_Aim of the task_: Please transcribe the line with "The height and width of the screenshot is (534, 850)." and the lines after it through the end of the listing below, keeping both ends and nothing more.

_Material provided_:
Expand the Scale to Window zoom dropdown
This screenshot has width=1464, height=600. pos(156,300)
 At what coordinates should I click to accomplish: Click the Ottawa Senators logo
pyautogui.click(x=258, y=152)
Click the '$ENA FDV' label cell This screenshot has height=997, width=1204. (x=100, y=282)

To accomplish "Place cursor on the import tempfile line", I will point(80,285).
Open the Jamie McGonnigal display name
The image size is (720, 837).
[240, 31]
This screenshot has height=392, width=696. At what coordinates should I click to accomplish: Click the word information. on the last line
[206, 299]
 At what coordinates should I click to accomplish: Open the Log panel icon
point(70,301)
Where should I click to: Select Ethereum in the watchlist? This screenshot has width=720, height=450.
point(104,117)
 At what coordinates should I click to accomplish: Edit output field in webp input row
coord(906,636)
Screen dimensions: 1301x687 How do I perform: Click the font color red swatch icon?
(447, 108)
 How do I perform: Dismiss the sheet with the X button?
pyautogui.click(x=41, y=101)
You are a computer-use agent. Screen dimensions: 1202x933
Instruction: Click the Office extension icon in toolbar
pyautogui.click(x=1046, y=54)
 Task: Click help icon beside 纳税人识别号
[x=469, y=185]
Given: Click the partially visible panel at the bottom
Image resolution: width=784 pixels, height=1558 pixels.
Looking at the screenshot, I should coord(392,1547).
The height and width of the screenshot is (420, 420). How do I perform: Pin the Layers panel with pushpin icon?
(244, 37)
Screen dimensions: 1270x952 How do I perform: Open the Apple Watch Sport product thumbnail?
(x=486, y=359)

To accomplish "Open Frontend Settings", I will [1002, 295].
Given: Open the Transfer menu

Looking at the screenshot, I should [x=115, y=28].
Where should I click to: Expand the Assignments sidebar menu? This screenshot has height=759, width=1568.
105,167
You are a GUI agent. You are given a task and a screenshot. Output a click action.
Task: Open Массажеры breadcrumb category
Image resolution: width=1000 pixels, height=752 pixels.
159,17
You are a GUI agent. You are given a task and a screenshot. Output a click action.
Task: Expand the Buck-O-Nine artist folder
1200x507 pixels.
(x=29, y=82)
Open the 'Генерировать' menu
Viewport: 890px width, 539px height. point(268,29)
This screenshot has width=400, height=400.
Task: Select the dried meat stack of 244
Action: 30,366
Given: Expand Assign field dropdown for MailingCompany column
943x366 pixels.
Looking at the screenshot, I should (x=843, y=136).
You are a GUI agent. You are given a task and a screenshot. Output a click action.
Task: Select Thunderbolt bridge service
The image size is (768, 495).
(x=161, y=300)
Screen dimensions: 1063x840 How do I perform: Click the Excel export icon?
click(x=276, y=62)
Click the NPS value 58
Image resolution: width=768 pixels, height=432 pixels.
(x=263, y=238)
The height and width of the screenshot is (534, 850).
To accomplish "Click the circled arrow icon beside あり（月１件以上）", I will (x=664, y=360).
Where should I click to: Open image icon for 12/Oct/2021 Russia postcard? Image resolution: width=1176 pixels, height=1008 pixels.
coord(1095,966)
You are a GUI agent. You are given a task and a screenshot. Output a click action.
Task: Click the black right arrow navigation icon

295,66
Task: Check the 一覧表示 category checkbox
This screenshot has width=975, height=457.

_Written solution_:
The height and width of the screenshot is (534, 850).
To accomplish "Click the circled arrow icon beside あり（月１件以上）", I will (x=664, y=360).
Where should I click to: Open image icon for 12/Oct/2021 Russia postcard? Image resolution: width=1176 pixels, height=1008 pixels.
coord(1095,966)
You are a GUI agent. You are given a task and a screenshot. Output a click action.
Task: Click the black right arrow navigation icon

295,66
Task: Check the 一覧表示 category checkbox
This screenshot has width=975, height=457.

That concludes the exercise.